It follows that peoples in this stage of thought cannot have, in theory
at all events, the repugnance to a sexual union between man and the
lower animals with which religious training and the growth of
civilization have impressed all the higher races. Such peoples admit
the possibility of a marriage wherein one party may be human and the
other an animal of a different species, or even a tree or plant. If they
do not regard it as an event which can take place in their own time and
neighbourhood, it does not seem entirely incredible as an event of the
past; and sometimes customs are preserved on into a higher degree of
culture--such as that of wedding, for special purposes, a man to a
tree--unmistakably bespeaking former, if not present, beliefs. Moreover,
tribes in the stage of thought here described, hold themselves to be
actually descended from material objects often the most diverse from
human form. These are not only animals (beasts, birds, fishes, reptiles,
and even insects) or vegetables, but occasionally the sun, the sea, the
earth, and other things unendowed with life. Such mythic ancestors are
worshipped as divine. This superstition is called _Totemism_, and the
mythic ancestor is known as the _Totem_. As a people passes gradually
into a higher stage of culture, greater stress is constantly laid on the
human qualities of the Totem, until it becomes at length an
anthropomorphic god. To such deity the object previously reverenced as a
Totem is attached, and a new and modified legend grows up to account for
the connection.

The belief in metamorphosis involves opinions on the subject of death
which are worth a moment's pause. Death is a problem to all men, to the
savage as to the most civilized. Least of any can the savage look upon
it as extinction. He emphatically believes that he has something within
him that survives the dissolution of his outward frame. This is his
spirit, the seat of his consciousness, his real self. As he himself has
a spirit, so every object in the world has a spirit. He peoples the
universe, as he knows it, with spirits akin to his own. It is to their
spirits that all the varied objects around him, all the phenomena
observable by day or by night, owe the consciousness, the personality, I
have already tried to describe. These spirits are separable from the
material form with which they are clad. When the savage sleeps, his
spirit goes forth upon various adventures. These adventures he remembers
as dreams; but they are as veritable as his waking deeds; and he awakes
when his spirit returns to him. In his dreams he sees his friends, his
foes; he kills imaginary bears and venison. He knows therefore that
other men's spirits travel while their bodies sleep and undergo
adventures like his own, and in company often with his spirit. He knows
that the spirits of wild animals range abroad and encounter his spirit.

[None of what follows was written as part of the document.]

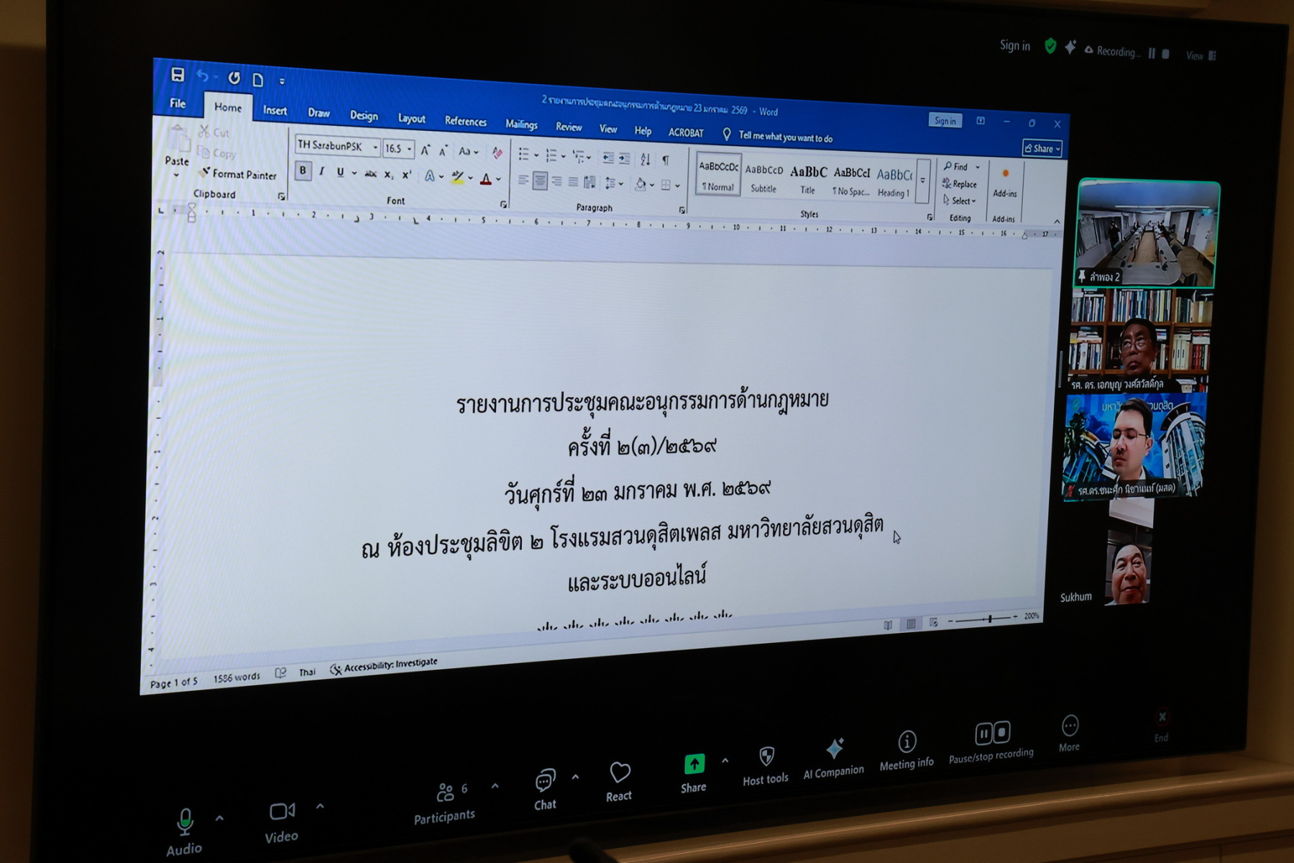
Task: Open the AI Companion in Zoom
Action: coord(834,750)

What is death but the spirit going forth to return no more? Rocks and
rivers perhaps cannot die, or at least their life immeasurably exceeds
that of men. But the trees of the forest may, for he can cut them down
and burn them. Yet, inasmuch as it is the nature of a body to have an
indwelling spirit, death--the permanent severing of body and
spirit--cannot occur naturally: it must be due to the machination of
some enemy, by violence, by poison, or by sorcery.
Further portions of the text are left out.